Data items:
--- START ---

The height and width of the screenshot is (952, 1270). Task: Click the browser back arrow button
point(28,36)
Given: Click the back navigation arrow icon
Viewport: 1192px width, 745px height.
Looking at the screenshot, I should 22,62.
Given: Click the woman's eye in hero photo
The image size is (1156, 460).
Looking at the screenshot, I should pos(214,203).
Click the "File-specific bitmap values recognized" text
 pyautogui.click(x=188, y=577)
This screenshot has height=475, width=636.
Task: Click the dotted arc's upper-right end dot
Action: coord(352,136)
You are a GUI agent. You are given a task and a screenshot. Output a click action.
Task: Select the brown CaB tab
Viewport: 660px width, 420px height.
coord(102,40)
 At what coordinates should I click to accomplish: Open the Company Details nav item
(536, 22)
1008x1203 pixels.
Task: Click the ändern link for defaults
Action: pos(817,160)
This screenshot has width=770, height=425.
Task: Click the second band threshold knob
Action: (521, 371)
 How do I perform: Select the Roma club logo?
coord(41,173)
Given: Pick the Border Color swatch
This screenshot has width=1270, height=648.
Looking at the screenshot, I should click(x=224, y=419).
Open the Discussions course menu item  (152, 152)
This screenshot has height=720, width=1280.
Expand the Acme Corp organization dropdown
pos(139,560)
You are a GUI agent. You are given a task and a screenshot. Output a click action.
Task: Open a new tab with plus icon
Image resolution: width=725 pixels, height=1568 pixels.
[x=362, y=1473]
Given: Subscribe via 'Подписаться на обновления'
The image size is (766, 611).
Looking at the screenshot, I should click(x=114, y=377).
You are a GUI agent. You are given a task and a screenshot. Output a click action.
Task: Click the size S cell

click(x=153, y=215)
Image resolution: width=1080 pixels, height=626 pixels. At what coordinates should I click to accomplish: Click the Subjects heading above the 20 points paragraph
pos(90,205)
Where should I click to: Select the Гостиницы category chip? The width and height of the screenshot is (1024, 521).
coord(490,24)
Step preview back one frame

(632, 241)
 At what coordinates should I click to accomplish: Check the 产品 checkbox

--- END ---

* _HOW TO COMPLETE THIS TASK_: Print the records above once again, exactly as written.

* _RESPONSE TO THIS TASK_:
The height and width of the screenshot is (952, 1270). Task: Click the browser back arrow button
point(28,36)
Given: Click the back navigation arrow icon
Viewport: 1192px width, 745px height.
Looking at the screenshot, I should 22,62.
Given: Click the woman's eye in hero photo
The image size is (1156, 460).
Looking at the screenshot, I should pos(214,203).
Click the "File-specific bitmap values recognized" text
 pyautogui.click(x=188, y=577)
This screenshot has height=475, width=636.
Task: Click the dotted arc's upper-right end dot
Action: coord(352,136)
You are a GUI agent. You are given a task and a screenshot. Output a click action.
Task: Select the brown CaB tab
Viewport: 660px width, 420px height.
coord(102,40)
 At what coordinates should I click to accomplish: Open the Company Details nav item
(536, 22)
1008x1203 pixels.
Task: Click the ändern link for defaults
Action: pos(817,160)
This screenshot has width=770, height=425.
Task: Click the second band threshold knob
Action: (521, 371)
 How do I perform: Select the Roma club logo?
coord(41,173)
Given: Pick the Border Color swatch
This screenshot has width=1270, height=648.
Looking at the screenshot, I should click(x=224, y=419).
Open the Discussions course menu item  (152, 152)
This screenshot has height=720, width=1280.
Expand the Acme Corp organization dropdown
pos(139,560)
You are a GUI agent. You are given a task and a screenshot. Output a click action.
Task: Open a new tab with plus icon
Image resolution: width=725 pixels, height=1568 pixels.
[x=362, y=1473]
Given: Subscribe via 'Подписаться на обновления'
The image size is (766, 611).
Looking at the screenshot, I should click(x=114, y=377).
You are a GUI agent. You are given a task and a screenshot. Output a click action.
Task: Click the size S cell

click(x=153, y=215)
Image resolution: width=1080 pixels, height=626 pixels. At what coordinates should I click to accomplish: Click the Subjects heading above the 20 points paragraph
pos(90,205)
Where should I click to: Select the Гостиницы category chip? The width and height of the screenshot is (1024, 521).
coord(490,24)
Step preview back one frame

(632, 241)
 At what coordinates should I click to accomplish: Check the 产品 checkbox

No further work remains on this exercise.